Arriva un nuovo bonus sociale per alleggerire il peso di bollette e tasse regionali, basta davvero poco per richiederlo e dimezzare i costi.
Il 2026 conferma il Bonus sociale come principale strumento di sostegno per le famiglie alle prese con i costi di luce, gas, acqua e rifiuti. L’agevolazione, ormai strutturale, consente di ottenere uno sconto diretto in bolletta senza necessità di presentare domande aggiuntive durante l’anno.
Il beneficio si rinnova automaticamente grazie alla Dichiarazione Sostitutiva Unica, che permette di aggiornare l’ISEE e accedere alle fasce agevolate previste. Eventuali contributi extra, come il bonus aggiuntivo da 200 euro introdotto nel 2025, dipendono però dai fondi disponibili e non sono garantiti annualmente.
Il nuovo bonus sociale per bollette e tasse regionali
Il sistema resta comunque uno dei più efficaci per alleggerire le spese energetiche delle famiglie con redditi medio‑bassi. Il Bonus sociale 2026 si articola in tre misure principali, bonus luce per disagio economico, bonus luce per disagio fisico e bonus gas per disagio economico.
Il bonus luce economico è destinato ai nuclei con ISEE fino a 9.530 euro, soglia che sale a 20.000 euro per famiglie con almeno 4 figli. L’erogazione è automatica e avviene direttamente in bolletta, senza necessità di presentare ulteriori richieste oltre alla DSU annuale.
Gli importi variano in base alla composizione familiare: 146 euro per nuclei con 1‑2 componenti, 186,15 euro per famiglie da 3‑4 persone e 204,40 euro oltre i 4 membri. Questi valori rappresentano uno sconto annuale calcolato in base ai consumi e applicato in modo proporzionale sulle fatture emesse.

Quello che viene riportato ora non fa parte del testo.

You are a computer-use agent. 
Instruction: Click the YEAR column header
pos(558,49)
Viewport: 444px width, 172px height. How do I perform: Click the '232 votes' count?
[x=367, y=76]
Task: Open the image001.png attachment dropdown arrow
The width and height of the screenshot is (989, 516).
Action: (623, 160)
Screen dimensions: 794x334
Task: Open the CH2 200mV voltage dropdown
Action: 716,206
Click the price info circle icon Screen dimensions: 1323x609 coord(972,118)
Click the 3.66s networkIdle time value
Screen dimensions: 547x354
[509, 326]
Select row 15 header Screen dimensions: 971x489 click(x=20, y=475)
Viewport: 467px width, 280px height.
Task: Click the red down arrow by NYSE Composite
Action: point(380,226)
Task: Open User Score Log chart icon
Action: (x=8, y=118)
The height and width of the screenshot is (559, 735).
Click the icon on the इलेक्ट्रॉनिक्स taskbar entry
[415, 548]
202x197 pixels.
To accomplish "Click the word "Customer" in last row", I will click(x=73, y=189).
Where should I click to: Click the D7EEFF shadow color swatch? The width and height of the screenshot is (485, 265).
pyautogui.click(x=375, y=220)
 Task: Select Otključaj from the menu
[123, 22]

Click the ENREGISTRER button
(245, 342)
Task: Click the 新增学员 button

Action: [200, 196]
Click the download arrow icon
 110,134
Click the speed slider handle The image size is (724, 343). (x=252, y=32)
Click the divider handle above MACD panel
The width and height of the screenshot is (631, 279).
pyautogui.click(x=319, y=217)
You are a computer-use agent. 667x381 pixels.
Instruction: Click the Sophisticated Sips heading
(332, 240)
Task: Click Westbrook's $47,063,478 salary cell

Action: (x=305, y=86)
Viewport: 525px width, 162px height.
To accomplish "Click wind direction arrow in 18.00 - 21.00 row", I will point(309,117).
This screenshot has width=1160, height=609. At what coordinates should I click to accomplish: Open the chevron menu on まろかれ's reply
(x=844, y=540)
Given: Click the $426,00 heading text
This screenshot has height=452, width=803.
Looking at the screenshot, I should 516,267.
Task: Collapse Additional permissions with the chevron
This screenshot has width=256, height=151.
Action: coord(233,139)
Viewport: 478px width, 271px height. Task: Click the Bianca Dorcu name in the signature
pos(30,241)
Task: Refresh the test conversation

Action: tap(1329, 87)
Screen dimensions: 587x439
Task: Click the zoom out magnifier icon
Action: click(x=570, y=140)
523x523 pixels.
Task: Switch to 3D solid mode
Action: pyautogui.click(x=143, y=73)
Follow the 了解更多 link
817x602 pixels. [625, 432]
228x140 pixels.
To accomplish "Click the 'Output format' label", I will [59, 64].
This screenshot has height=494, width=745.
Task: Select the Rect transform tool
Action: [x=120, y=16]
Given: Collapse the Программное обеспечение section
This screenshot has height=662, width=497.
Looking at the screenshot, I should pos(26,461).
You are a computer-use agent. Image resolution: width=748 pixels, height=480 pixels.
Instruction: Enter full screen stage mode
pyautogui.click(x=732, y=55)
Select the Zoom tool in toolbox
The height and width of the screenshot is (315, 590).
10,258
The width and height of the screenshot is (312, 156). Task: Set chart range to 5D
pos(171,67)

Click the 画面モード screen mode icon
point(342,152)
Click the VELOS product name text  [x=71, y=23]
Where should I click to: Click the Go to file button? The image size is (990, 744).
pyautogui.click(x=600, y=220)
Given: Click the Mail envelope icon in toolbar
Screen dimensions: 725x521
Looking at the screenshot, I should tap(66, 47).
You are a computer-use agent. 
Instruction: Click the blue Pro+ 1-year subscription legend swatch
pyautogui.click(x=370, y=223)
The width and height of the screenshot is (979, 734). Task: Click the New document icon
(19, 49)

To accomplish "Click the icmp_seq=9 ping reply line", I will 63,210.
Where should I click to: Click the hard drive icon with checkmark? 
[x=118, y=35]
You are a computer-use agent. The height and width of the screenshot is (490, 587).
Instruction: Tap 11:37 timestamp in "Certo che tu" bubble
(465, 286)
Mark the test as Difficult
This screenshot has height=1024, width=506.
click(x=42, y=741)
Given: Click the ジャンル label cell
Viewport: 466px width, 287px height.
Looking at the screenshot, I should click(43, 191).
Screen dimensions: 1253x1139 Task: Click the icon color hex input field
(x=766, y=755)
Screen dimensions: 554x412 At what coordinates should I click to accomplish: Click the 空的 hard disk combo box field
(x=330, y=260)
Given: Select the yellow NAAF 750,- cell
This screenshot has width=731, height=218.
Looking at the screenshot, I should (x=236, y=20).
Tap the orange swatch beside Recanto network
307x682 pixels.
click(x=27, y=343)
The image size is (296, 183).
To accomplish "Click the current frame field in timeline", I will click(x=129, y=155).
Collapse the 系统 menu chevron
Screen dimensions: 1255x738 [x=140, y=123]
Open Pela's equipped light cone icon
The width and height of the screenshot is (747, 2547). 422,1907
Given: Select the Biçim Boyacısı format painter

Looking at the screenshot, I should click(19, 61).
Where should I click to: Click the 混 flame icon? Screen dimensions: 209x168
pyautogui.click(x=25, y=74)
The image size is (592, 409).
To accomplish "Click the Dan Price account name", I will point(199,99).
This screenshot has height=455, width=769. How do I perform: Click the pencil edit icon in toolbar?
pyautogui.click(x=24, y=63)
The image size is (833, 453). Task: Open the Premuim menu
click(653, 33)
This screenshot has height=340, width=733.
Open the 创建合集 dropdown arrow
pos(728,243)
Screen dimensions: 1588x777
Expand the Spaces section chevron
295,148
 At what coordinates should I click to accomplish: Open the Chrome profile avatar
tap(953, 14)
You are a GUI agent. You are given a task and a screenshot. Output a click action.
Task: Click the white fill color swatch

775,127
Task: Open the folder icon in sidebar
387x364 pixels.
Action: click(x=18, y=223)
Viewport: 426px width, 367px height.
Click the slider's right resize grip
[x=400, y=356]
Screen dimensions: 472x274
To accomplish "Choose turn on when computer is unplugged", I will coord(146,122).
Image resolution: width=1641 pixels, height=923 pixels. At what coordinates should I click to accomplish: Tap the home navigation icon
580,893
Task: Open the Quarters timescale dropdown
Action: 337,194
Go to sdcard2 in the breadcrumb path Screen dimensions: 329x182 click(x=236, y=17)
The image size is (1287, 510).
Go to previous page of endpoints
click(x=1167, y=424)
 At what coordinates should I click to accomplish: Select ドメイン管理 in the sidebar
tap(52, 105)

Il bonus luce per disagio fisico è invece destinato a famiglie con un componente che utilizza apparecchiature elettromedicali salvavita. A differenza del bonus economico, non è legato all’ISEE e viene riconosciuto indipendentemente dal reddito del nucleo familiare richiedente.
L’importo dipende da tre fattori: potenza del contratto, tipologia dell’apparecchiatura e ore giornaliere di utilizzo dichiarate nella documentazione sanitaria. Il risparmio stimato per il 2026 oscilla tra 180 e 650 euro annui, con variazioni determinate dalle necessità cliniche del paziente.
La domanda deve essere presentata al Comune o tramite CAF, allegando certificazione ASL, documento d’identità, codice fiscale e Modulo B dell’ARERA. Il bonus gas per disagio economico segue le stesse regole del bonus luce, con erogazione automatica e requisiti ISEE identici.
Gli importi variano in base alla zona climatica e al numero dei componenti familiari, con valori compresi tra 39 e 156 euro annui. Tutte le agevolazioni sono cumulabili tra loro e compatibili con il bonus Tari, che garantisce uno sconto del 25% sulla tassa rifiuti.
Per ottenere il bonus è necessario che le utenze siano intestate a un componente del nucleo familiare e attive con tariffa domestica. In caso di fornitura condominiale del gas, il contributo viene erogato tramite bonifico domiciliato, previa comunicazione del codice PDR del condominio.